About the Consumer Protection (E-Commerce) Rules, 2020
The E-Commerce Rules issued by the Ministry of Consumer Affairs, Food and Public Distribution, under the Consumer Protection Act, 2019, apply to:
- all goods/services bought or sold over digital or electronic network, including digital products,
- marketplace e-commerce entities (Marketplace Entities) and inventory e-commerce entities (Inventory Entities),
- all e-commerce retail, including multi-channel single brand retailers and single brand retailers in single and multiple formats such as single brand retailers who use multiple distribution channels such as offline retails stores in addition to e-commerce, and
- all forms of unfair trade practices (as defined under the CPA 2019) across all models of e-commerce.
The E-Commerce Rules also apply to entities which are not established in India but systematically offer goods or services to consumers in India.
- The E-Commerce Rules specifically recognize and govern entities that are not established in India but systematically offer goods or services to consumers in India such as offshore online marketplaces.
- In simple words, the Consumer Protection (E-Commerce) Rules, 2020 regulates all commercial transactions sold over a digital or electronic network.
Provisions of the new E-Commerce Rules
- The Consumer Protection (E-commerce) Rules, 2020 are mandatory and are not advisories.
- E-commerce entities are required to provide information to consumers, relating to return, refund, exchange, warranty and guarantee, delivery and shipment, modes of payment, grievance redressal mechanism, payment methods, security of payment methods, charge-back options and country of origin.
- A manufacturer or product service provider or product seller will be held responsible to compensate for injury or damage caused by defective product or deficiency in services
What the new rules seek to achieve?
- The country-of-origin requirement is significant as India and several other countries are currently re-negotiating their free trade agreements.
- E-com rules prohibit unfair trade practices by entities and sellers on marketplaces and manipulation of price.
- The entities are prohibited from manipulating the price of the goods or services to gain unreasonable profit by imposing unjustified price or charges on consumers.
- The new rules also appear to be a move to ensure regulatory and enforcement control over foreign entities who offer goods and services in India and is in line with a similar classification under the Personal Data Protection Bill, 2019, which extends its applicability to foreign entities who carry on business in India.
Issues with the Consumer Protection (E-Commerce) Rules, 2020
- It remains unclear as to what would constitute price manipulation.
- It also remains unclear how the e-commerce entities and sellers are expected to navigate these roadblocks without falling foul of such provisions.
- Both the marketplace entity and sellers are now required to set up a grievance redressal mechanism, small businesses may not be in a position to comply.

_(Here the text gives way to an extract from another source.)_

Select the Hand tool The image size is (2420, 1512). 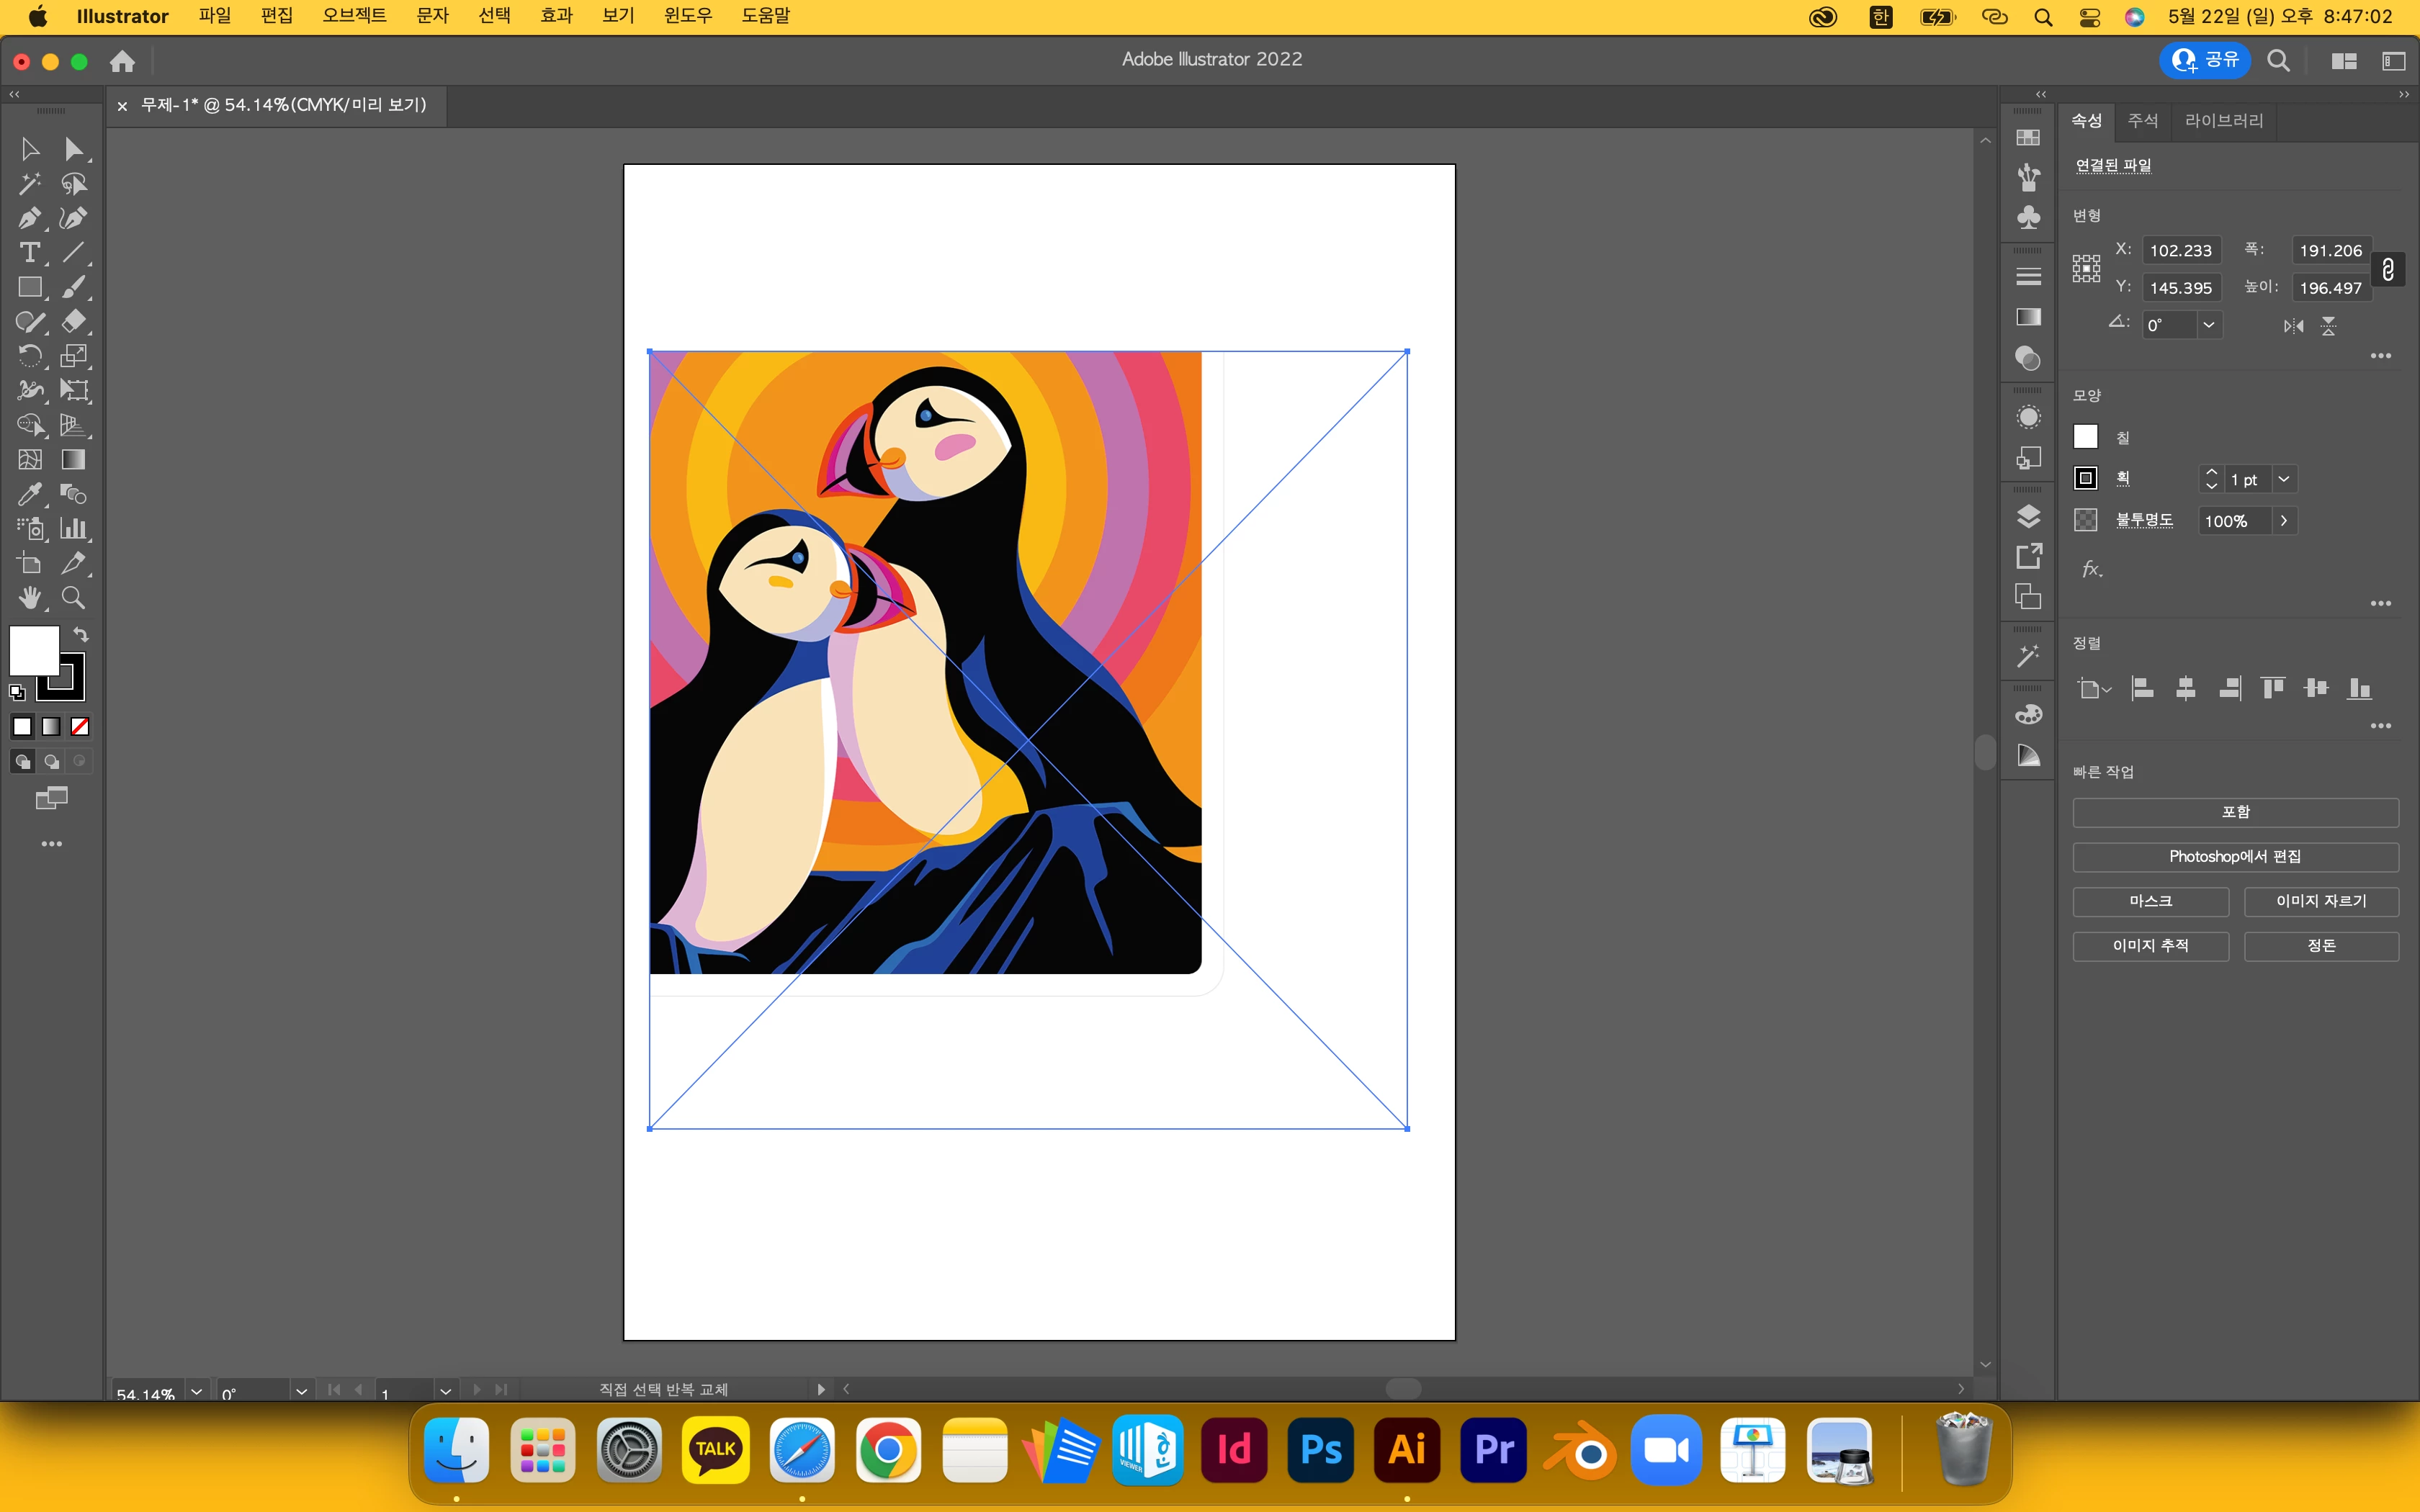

- The rules also prohibit an e-commerce entity from levying a charge for cancellation post confirmation.
- While the provisions may be intended as safeguards that ensure a level-playing field, some of these conditions are impractical.
Applying identical rules does not convey a business-friendly approach.
Lack of clarity in the rules:
- There is a lack of clarity regarding what activities may be classified as resulting in ‘unreasonable’ or ‘unjustified’ profits or ‘unfair’ practices.
- This lack of clarity may result in consumer protection authorities scrutinizing pricing mechanisms used by e-commerce entities.
- Data-driven pricing may also become an issue when it is used to provide offers or discounts to specific classes of consumers.
- There is no clarity on what a ‘reasonable basis’ for such a classification may be, and this may lead to uncertainty with respect to the use of algorithms to customize offers or target specific consumers.